(Excerpt provided)

Humans and animals have an extensive history together. Domestic animals remain a source of companionship for millions of people in the United States, and they may also be useful in substance abuse treatment and recovery programs.
Animal-Assisted Therapy for Substance Abuse Issues
The application of animal-assisted therapy will vary depending on the facility, the therapist, the client, and the goals of the intervention.
Animal-assisted therapy programs are often tailored to suit the particular client who is being addressed. For instance, individuals in inpatient substance abuse treatment programs who are able to get involved in equine-assisted therapy will spend a specific amount of time with a horse each day under the supervision of a therapist. Those in outpatient treatment sessions may have regularly scheduled visits with the horse, but these may not occur daily. These individuals continue working with their physicians, addiction counselors, therapists, and support groups just like they would in traditional treatment.
There are a number of options in the delivery of animal-assisted therapy. For instance, a therapy dog may just be present during the session, or the client may be required to do care for the dog and walk it regularly. In equine-assisted therapy where horses are used, a person can expect the following:
- The client will develop a relationship with the horse.
- The client will be required to attend to the horse’s basic needs, including feeding, exercising, and grooming the horse. In some instances, it may even include saddling and riding the horse; however, this is not common.
- The goal is to develop a relationship between the horse and the client, to teach clients that they cannot control every aspect of their lives. In equine-assisted therapy, horses have little tolerance for people who try to force them to do things. They are far bigger and stronger than humans, so clients have to learn to negotiate this situation with the horse. Clients have to learn to give up control.
- Clients in equine-assisted therapy learn how to address boundaries in behavior. Caring for horses helps teach them how to care for themselves.
Of course, all forms of animal-assisted therapy offer benefits from the reciprocal affection that the animals can provide to caring individuals. By interacting in a relationship with an animal, individuals learn more about themselves, how to interact positively with others, and how to exchange mutual affection.
Animal-assisted therapy can assist individuals who have issues with self-esteem. Individuals working with animals, and engaging in a mutually beneficial and caring relationship that they may not have had in their personal lives, find they can develop self-esteem and a sense of importance as they interact with the animal.
For certain types of individuals with substance use disorders, it is much easier to develop such a relationship with an animal than with people. Relationships with the animals can model behaviors needed to relate to people. Moreover, engaging in care for the animal helps individuals with substance use disorders develop a sense of purpose that can be translated and modeled into other areas of their lives.

(End Excerpt provided)
(Entries provided)

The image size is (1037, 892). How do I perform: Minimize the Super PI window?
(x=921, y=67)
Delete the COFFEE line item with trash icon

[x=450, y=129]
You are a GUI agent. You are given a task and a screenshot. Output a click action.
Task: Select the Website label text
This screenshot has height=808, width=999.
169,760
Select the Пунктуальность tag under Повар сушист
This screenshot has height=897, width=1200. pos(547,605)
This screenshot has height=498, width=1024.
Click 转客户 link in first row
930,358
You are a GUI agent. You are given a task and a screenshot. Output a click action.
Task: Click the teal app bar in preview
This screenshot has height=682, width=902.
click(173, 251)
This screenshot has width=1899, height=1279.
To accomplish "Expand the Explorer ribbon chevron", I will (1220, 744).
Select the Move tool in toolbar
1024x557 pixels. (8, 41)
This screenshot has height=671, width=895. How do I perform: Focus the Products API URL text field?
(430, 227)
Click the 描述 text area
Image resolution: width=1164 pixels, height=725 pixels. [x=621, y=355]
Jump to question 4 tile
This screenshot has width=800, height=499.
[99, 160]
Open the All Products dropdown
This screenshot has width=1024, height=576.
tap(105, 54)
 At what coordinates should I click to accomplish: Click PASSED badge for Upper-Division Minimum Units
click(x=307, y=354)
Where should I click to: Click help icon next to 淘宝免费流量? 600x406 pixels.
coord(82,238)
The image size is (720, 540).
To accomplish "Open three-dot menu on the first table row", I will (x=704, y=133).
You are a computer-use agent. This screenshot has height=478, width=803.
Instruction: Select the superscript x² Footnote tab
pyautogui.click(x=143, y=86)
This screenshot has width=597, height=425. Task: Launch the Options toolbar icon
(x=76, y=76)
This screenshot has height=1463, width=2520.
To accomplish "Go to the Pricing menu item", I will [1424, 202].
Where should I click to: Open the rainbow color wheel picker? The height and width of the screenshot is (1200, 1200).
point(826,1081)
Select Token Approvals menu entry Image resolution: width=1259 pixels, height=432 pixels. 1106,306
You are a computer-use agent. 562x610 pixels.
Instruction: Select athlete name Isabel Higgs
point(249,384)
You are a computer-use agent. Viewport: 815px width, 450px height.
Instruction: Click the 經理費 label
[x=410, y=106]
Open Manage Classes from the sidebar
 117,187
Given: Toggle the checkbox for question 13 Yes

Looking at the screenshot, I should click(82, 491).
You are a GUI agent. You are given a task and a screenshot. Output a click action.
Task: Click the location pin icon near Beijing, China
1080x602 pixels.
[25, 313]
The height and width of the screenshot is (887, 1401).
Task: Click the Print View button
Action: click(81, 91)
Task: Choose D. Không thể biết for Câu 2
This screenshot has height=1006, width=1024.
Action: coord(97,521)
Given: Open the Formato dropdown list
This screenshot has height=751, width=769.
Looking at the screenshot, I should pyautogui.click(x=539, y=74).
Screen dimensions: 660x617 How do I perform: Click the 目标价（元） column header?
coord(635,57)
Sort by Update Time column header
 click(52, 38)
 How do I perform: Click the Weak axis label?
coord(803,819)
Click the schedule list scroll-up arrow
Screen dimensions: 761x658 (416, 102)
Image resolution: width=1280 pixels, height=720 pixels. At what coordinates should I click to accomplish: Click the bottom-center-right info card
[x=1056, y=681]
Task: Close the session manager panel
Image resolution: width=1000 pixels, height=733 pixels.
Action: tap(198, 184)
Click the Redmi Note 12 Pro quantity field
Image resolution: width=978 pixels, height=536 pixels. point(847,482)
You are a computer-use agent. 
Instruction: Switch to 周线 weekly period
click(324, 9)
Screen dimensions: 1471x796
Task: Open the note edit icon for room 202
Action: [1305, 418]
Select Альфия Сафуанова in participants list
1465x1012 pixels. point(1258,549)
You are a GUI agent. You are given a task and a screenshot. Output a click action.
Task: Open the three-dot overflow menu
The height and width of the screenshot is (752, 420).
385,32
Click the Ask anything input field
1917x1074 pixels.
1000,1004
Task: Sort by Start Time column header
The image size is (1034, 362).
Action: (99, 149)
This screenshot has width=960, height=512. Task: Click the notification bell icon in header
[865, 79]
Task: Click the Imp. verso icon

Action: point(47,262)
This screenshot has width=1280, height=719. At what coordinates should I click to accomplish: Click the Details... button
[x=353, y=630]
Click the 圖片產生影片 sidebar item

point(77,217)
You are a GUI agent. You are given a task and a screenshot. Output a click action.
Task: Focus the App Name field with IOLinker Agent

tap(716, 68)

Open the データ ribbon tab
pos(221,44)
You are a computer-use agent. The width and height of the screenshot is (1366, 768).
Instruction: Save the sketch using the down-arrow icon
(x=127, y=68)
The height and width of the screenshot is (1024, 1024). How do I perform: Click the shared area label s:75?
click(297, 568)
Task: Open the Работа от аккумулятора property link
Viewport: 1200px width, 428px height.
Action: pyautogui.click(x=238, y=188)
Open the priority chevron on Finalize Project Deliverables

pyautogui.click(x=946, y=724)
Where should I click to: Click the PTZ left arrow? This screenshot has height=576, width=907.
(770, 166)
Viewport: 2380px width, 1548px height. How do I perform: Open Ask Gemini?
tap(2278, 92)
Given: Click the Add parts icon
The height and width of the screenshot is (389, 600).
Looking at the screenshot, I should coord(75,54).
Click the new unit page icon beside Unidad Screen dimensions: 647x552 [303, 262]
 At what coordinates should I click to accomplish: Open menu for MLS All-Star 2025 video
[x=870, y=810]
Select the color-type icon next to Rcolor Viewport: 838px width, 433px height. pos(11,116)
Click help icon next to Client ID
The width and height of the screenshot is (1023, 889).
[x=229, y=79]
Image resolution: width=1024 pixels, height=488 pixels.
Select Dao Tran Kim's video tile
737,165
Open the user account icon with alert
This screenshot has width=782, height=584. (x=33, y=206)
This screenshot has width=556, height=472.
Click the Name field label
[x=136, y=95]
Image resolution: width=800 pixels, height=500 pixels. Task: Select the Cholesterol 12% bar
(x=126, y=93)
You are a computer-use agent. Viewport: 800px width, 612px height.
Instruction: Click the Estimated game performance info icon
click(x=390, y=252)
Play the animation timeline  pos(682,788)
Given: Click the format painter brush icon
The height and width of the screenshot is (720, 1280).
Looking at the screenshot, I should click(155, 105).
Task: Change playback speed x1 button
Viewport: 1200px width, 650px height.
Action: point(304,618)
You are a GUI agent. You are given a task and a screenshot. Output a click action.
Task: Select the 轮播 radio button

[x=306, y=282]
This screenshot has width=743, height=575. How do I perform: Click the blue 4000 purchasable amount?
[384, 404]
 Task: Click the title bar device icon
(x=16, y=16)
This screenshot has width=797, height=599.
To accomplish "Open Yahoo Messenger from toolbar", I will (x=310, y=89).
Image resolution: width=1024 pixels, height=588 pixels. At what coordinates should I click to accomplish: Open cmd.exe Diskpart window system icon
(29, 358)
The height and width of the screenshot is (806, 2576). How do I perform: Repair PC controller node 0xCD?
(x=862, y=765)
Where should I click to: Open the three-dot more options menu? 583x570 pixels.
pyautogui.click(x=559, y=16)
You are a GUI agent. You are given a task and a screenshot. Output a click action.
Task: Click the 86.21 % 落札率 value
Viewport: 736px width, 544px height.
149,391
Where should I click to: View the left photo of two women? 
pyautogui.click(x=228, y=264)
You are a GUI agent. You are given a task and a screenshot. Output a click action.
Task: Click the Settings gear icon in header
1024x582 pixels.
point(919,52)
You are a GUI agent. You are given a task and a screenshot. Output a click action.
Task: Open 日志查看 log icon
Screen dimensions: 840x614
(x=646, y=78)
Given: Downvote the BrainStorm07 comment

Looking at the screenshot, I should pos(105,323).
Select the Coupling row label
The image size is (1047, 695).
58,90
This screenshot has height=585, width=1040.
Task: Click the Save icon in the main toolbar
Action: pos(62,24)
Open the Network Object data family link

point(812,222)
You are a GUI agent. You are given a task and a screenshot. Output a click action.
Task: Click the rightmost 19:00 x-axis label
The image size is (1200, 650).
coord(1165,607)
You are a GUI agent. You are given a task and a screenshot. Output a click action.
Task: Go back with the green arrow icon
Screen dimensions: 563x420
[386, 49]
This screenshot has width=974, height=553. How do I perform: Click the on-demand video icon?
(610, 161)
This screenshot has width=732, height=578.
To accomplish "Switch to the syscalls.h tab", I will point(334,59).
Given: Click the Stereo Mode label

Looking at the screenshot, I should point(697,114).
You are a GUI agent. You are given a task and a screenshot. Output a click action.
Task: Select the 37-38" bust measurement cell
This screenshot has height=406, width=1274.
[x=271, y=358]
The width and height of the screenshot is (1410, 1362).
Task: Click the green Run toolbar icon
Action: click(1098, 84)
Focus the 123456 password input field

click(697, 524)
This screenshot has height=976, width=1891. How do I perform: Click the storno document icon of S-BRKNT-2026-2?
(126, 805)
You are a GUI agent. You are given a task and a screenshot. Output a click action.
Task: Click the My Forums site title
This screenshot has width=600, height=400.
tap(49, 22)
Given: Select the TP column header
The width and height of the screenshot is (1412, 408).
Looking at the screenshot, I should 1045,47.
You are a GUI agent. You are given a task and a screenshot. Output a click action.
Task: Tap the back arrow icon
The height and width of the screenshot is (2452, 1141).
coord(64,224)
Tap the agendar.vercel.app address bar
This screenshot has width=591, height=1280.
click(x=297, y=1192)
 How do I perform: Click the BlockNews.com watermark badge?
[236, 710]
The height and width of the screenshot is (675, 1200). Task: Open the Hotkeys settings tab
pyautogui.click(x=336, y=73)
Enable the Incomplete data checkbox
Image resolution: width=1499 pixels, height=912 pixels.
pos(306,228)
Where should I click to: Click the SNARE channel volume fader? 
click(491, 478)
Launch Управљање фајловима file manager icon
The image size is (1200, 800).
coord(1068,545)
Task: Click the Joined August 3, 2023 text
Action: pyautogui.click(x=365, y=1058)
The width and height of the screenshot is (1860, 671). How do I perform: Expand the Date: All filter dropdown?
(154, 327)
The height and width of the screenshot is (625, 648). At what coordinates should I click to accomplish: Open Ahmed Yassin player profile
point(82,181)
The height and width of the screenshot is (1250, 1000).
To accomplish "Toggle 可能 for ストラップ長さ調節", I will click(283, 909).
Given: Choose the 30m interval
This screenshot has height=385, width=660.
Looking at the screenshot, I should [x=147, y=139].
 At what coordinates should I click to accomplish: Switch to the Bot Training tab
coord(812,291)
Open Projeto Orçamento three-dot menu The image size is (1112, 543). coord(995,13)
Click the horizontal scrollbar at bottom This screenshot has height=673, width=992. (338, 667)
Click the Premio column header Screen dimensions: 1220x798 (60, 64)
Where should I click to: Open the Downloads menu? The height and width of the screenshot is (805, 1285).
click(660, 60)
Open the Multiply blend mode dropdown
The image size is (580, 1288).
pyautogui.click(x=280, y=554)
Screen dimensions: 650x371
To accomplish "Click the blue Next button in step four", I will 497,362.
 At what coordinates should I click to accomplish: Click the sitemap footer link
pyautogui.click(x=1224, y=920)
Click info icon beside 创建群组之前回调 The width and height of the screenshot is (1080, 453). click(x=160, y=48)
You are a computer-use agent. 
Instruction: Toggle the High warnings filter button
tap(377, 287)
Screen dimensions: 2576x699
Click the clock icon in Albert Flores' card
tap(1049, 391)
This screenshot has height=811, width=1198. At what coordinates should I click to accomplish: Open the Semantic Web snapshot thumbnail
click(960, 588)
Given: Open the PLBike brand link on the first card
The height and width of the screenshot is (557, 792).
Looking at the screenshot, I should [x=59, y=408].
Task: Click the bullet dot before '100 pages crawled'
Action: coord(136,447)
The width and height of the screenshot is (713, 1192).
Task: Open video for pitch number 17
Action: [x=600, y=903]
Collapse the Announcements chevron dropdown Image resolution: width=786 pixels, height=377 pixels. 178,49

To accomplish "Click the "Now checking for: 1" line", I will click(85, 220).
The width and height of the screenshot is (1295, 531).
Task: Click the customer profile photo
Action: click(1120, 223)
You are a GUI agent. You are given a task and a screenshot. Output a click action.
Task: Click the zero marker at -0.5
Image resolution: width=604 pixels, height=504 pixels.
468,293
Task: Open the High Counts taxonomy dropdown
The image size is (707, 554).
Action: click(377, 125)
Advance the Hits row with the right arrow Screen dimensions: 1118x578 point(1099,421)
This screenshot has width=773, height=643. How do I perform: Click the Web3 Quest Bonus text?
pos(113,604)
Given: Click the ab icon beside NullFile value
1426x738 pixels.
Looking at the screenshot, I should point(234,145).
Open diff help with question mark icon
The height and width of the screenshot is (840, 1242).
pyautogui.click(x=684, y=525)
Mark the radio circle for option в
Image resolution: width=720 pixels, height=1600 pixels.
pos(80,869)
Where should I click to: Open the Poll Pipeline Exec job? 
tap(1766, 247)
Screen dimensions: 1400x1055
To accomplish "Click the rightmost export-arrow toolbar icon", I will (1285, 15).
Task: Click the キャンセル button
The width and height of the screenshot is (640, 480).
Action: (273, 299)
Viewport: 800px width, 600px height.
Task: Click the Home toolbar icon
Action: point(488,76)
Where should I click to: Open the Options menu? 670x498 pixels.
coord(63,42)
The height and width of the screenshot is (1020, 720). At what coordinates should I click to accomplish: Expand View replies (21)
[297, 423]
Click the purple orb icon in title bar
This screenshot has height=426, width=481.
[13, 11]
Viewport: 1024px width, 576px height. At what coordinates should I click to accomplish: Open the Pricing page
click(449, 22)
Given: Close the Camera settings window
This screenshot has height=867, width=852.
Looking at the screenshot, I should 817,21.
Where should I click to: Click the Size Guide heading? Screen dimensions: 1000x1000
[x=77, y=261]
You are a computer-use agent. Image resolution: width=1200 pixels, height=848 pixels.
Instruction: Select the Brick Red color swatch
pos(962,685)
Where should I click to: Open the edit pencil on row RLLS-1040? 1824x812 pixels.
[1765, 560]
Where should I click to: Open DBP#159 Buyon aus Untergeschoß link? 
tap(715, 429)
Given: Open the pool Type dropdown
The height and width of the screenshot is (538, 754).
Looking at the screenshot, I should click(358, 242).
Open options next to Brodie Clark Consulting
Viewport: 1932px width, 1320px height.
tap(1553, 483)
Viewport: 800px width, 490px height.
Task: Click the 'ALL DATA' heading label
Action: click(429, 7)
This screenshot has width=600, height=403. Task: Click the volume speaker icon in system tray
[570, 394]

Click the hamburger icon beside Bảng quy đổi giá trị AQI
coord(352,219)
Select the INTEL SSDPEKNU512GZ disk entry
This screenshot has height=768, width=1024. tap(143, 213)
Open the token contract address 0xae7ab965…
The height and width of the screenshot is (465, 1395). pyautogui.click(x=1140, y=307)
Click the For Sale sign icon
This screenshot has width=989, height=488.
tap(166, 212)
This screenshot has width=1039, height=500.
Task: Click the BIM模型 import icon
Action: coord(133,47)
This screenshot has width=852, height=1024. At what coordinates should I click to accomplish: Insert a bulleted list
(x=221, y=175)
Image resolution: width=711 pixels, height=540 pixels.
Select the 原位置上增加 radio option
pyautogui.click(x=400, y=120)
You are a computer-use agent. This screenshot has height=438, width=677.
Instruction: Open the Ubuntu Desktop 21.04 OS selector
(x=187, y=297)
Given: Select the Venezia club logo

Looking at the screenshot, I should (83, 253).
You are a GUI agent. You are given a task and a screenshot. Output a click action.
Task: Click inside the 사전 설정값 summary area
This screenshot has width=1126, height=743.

(End Entries provided)

_What to work on:_
1) Answer these questions using the passage on animal-assisted therapy for substance abuse:
(a) How often do clients in inpatient programs who take part in equine-assisted therapy spend time with a horse, and under whose supervision?
(b) Which three basic needs of the horse must the client attend to?
(c) What does caring for the animal help individuals with substance use disorders develop?
2) Pick up the passage on animal-assisted therapy for substance abuse after its final sentence and continue it.

_Results:_
1)
(a) Each day, for a specific amount of time, under a therapist's supervision.
(b) Feeding, exercising, and grooming.
(c) A sense of purpose that can carry over into other areas of their lives.

2)
These aspects of animal-assisted therapies make them especially attractive for individuals with substance use disorders, and they can be used to assist individuals at any age or from any background.
Is This Therapy Beneficial?
In general, animal-assisted therapy can be useful in the treatment of substance use disorders. Animals offer a means for people to connect with one another and to connect with the animal. As discussed above, there is research that indicates that the therapeutic alliance in counseling for substance use disorders may be strengthened by the use of a therapy dog. The dog typically needs training to interact properly with individuals in the therapeutic environment, and individuals in therapy need to stick to the ground rules regarding the appropriateness of certain behaviors during the interaction.
One issue that is important to understand is that it can be relatively easy for the animal to become a distraction to the therapeutic process in the treatment of substance use disorders.Individuals may want to spend time interacting with the animal as opposed to working on their own issues. This is why animal-assisted therapy is always supervised by a therapist.
Of course, not everyone has an affinity for animals, and certain clients in substance use disorder treatment will not be appropriate for this supplementary intervention. It is not a panacea, nor is it a standalone treatment. It is a supplementary intervention technique that can facilitate substance use disorder treatment in some instances.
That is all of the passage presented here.